• **Instructions for the task**
Whenever a line in the entries below contains "panel", copy that line.

****

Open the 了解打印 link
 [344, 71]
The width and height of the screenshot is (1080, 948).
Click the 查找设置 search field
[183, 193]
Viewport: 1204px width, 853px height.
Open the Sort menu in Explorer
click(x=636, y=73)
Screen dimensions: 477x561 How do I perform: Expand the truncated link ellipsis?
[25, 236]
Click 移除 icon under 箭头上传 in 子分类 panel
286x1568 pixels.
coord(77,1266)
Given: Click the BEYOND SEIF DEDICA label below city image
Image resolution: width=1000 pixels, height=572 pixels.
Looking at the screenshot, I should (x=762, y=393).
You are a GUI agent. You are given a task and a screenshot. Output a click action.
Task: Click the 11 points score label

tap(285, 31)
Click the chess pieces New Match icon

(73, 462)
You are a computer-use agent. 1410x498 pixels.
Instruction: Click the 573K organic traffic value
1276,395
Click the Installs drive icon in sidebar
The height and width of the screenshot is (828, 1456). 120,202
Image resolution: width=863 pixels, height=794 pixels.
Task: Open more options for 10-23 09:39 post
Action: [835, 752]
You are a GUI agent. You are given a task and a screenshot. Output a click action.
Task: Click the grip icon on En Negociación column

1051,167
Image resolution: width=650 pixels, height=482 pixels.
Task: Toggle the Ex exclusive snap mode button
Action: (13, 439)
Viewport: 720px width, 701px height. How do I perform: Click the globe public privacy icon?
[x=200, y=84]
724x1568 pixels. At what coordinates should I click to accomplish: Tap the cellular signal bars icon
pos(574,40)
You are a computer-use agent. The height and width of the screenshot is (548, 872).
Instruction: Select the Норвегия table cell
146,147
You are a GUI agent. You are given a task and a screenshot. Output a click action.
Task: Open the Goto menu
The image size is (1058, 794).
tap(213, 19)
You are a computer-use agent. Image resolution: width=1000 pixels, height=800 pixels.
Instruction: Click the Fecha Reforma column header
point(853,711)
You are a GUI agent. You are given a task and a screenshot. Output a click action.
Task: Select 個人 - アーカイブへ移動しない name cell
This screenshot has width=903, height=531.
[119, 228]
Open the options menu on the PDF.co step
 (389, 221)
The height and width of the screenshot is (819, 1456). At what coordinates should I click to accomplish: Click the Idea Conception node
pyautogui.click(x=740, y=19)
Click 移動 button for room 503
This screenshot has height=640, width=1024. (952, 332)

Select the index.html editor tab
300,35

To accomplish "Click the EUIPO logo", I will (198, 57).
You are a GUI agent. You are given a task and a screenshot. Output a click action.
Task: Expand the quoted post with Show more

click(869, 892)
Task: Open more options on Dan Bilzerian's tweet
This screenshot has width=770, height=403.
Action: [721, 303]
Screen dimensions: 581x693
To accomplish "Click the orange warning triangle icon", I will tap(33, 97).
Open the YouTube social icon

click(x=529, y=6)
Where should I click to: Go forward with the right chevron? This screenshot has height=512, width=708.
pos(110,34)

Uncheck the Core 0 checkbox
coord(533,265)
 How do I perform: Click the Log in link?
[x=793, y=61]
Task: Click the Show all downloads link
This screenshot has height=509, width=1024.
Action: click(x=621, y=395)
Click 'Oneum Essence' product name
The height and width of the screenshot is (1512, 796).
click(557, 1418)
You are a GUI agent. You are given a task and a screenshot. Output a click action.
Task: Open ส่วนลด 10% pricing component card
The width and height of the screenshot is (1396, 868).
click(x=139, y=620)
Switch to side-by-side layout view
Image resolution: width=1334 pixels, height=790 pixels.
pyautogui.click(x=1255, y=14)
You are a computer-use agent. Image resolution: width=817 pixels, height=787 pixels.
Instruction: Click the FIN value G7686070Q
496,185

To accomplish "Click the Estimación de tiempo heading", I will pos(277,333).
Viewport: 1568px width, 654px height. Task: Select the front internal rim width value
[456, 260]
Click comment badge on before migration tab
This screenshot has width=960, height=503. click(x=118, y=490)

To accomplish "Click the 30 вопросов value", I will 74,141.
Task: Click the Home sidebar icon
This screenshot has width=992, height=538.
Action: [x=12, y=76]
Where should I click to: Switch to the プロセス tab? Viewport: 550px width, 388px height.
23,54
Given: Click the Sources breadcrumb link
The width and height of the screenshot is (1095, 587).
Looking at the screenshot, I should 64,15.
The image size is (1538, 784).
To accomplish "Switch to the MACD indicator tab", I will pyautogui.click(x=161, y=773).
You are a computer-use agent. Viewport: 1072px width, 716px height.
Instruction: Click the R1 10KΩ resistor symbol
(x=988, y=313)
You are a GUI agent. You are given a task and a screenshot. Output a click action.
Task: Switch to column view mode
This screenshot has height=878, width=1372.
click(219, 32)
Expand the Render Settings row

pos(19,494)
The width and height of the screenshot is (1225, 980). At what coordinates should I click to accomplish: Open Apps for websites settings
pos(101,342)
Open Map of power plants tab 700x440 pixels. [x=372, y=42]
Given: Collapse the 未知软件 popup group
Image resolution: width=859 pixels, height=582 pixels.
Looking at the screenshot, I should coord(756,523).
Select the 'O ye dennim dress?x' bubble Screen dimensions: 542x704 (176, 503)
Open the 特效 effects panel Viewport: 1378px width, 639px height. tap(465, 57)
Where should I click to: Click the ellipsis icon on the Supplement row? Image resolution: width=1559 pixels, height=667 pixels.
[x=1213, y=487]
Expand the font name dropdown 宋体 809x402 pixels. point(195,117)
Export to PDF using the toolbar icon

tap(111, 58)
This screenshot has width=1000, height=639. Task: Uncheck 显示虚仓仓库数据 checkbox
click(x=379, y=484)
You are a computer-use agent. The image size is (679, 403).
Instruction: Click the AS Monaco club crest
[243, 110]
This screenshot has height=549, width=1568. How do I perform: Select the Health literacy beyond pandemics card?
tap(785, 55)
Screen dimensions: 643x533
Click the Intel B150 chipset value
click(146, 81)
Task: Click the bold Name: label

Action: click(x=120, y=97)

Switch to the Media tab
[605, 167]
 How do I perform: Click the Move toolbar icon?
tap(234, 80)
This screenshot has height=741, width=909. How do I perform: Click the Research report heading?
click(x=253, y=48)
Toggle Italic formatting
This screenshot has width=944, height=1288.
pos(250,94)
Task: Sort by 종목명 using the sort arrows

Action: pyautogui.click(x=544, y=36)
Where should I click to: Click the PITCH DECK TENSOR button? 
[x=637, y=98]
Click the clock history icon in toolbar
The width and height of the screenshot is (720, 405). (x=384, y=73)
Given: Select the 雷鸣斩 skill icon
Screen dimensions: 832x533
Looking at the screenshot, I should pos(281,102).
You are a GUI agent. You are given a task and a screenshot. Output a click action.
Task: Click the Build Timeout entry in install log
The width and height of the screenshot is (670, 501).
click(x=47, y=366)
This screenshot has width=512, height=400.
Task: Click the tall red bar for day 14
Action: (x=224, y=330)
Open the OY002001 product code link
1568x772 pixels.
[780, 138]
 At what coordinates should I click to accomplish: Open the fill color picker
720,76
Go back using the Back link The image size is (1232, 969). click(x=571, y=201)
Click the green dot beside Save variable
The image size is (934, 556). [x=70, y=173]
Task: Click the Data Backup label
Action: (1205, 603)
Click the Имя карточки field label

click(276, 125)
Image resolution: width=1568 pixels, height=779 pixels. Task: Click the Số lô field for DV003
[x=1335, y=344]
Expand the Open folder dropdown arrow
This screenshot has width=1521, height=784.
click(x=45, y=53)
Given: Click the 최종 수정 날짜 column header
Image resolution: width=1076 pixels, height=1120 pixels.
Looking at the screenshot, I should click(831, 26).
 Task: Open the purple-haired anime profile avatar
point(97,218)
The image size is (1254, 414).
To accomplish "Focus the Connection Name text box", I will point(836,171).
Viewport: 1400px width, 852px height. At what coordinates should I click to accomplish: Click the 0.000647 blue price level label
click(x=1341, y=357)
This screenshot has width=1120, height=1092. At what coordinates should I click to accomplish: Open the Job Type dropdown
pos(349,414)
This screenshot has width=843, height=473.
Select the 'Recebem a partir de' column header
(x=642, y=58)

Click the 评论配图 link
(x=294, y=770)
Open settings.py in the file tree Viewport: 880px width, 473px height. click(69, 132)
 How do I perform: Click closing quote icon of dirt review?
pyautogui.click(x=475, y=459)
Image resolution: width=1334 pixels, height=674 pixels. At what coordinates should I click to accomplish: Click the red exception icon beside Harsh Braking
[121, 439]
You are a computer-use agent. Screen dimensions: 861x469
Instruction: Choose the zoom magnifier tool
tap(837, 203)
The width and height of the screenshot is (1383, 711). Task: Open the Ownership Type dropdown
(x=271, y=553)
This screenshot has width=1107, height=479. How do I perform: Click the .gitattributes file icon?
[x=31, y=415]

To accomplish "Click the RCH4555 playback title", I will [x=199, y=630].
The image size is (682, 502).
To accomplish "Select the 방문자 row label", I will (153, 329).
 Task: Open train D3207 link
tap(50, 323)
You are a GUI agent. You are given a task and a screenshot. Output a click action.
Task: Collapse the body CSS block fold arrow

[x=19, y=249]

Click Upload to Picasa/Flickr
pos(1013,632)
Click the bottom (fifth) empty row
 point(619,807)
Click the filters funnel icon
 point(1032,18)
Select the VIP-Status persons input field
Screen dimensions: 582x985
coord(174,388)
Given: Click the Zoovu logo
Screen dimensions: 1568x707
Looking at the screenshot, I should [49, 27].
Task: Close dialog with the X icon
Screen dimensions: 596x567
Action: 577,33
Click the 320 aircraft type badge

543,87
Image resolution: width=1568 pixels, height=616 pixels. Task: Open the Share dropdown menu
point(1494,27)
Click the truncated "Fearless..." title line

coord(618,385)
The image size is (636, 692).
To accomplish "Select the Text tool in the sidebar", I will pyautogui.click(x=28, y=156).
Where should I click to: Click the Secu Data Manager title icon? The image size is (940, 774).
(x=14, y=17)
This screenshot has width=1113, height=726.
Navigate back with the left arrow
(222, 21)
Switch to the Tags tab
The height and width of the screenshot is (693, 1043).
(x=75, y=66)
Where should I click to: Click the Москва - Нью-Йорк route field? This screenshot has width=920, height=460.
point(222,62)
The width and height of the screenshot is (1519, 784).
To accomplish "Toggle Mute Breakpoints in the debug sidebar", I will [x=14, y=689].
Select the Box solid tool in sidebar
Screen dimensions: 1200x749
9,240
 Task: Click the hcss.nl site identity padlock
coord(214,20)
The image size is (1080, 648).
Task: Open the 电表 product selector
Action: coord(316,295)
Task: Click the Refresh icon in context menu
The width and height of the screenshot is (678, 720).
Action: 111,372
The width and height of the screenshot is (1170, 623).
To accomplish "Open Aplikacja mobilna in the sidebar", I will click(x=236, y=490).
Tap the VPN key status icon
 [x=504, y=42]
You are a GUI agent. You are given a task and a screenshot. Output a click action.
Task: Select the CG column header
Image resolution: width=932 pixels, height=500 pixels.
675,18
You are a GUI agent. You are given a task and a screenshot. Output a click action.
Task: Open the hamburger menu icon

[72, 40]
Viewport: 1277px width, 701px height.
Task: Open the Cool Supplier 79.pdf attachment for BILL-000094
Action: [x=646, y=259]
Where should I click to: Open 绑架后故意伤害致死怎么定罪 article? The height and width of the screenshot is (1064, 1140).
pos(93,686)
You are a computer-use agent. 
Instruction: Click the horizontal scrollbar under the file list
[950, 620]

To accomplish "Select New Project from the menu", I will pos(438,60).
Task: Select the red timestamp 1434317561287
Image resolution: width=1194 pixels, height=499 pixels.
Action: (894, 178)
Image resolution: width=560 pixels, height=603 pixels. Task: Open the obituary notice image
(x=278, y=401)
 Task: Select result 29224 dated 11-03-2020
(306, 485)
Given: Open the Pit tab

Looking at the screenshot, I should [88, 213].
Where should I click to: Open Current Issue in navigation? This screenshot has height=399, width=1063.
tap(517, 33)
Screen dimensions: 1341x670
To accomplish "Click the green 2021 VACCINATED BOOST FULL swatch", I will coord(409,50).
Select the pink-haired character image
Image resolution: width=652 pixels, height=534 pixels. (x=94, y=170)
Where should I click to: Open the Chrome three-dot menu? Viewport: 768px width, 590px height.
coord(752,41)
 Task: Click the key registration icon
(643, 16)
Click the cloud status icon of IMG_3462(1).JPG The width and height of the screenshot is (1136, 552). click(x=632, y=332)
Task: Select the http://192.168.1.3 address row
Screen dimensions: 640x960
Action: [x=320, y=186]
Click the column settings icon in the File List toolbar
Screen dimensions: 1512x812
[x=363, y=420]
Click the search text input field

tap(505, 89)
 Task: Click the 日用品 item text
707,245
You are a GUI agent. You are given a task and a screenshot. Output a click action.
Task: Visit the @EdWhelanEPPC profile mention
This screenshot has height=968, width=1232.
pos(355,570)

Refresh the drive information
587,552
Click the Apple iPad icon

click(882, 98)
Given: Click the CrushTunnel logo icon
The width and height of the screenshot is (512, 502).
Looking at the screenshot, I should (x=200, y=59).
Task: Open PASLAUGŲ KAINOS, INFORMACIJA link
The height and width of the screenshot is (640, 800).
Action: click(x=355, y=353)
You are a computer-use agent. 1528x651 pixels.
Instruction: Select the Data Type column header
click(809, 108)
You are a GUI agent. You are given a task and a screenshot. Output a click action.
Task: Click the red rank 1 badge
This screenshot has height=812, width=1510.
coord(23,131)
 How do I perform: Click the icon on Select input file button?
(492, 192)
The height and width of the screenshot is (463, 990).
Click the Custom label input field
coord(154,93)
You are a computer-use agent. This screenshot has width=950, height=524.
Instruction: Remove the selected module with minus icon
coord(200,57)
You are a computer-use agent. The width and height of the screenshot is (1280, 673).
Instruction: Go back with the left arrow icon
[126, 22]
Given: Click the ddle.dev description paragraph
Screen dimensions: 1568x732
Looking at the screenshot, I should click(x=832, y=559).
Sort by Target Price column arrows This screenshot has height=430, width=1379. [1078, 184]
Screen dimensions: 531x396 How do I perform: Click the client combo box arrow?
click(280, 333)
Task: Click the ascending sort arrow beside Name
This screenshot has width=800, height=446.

****

• **Answer to this problem**
Click 移除 icon under 箭头上传 in 子分类 panel
Open the 特效 effects panel Viewport: 1378px width, 639px height. tap(465, 57)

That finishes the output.